REQUIRED ACTION:
Take every line of the material below that includes the string "Prongs" and copy it out.

TASK INPUTS:
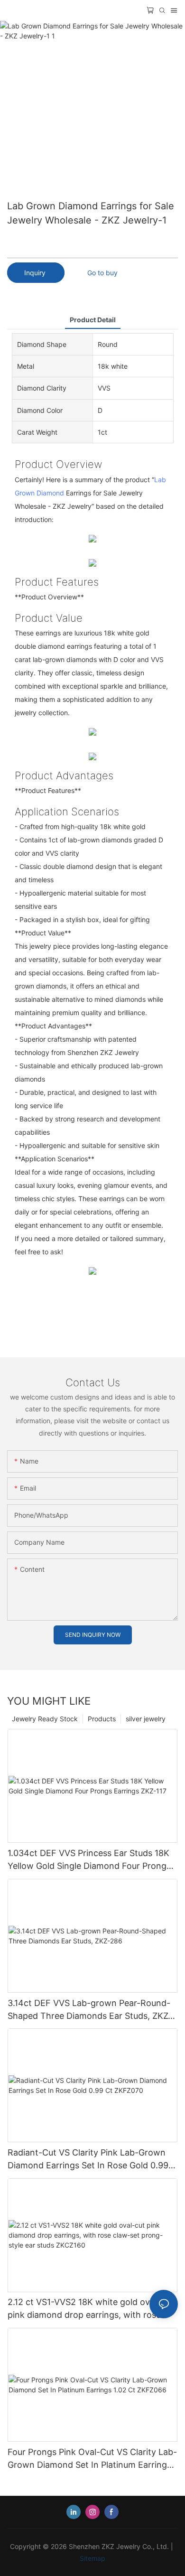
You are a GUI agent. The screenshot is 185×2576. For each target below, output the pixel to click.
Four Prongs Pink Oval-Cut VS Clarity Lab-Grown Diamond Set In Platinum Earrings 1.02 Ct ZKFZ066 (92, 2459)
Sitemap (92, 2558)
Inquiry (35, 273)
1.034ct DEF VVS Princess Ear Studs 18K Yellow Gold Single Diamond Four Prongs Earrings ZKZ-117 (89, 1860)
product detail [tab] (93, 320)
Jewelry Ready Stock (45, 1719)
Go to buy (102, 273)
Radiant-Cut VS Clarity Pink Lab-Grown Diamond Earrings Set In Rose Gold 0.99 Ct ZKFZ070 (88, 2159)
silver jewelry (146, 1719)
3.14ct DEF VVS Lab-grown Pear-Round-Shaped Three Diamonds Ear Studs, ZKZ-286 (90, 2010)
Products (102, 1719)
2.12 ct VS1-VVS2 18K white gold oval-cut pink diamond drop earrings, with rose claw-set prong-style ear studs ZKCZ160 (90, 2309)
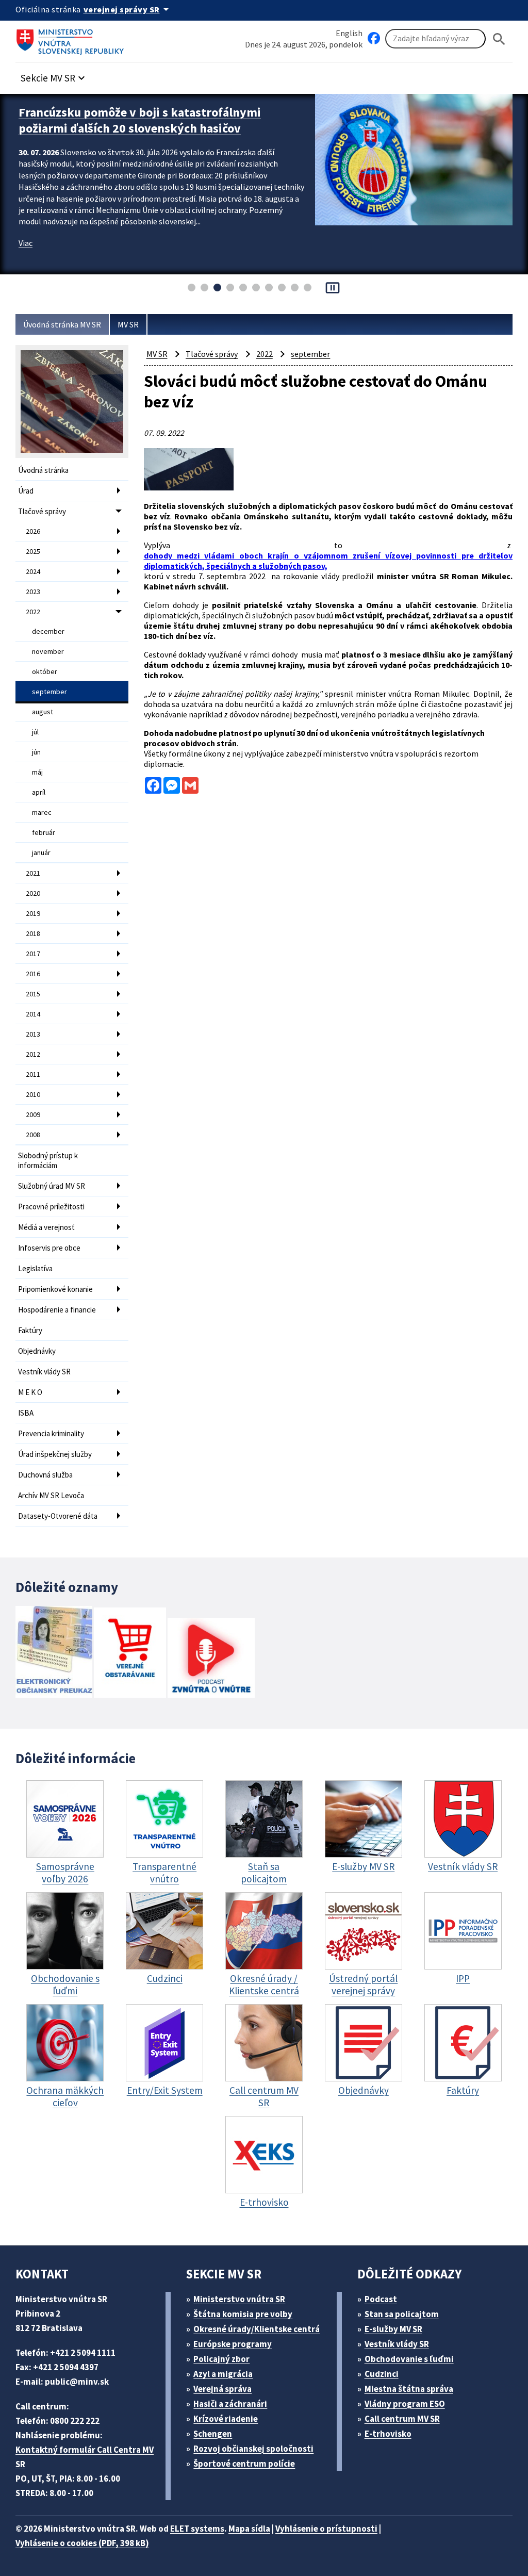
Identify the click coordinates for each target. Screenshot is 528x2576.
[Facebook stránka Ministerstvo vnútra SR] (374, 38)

TASK SOLUTION:
Four Prongs Pink Oval-Cut VS Clarity Lab-Grown Diamond Set In Platinum Earrings 1.02 Ct ZKFZ066 (92, 2459)
1.034ct DEF VVS Princess Ear Studs 18K Yellow Gold Single Diamond Four Prongs Earrings ZKZ-117 (89, 1860)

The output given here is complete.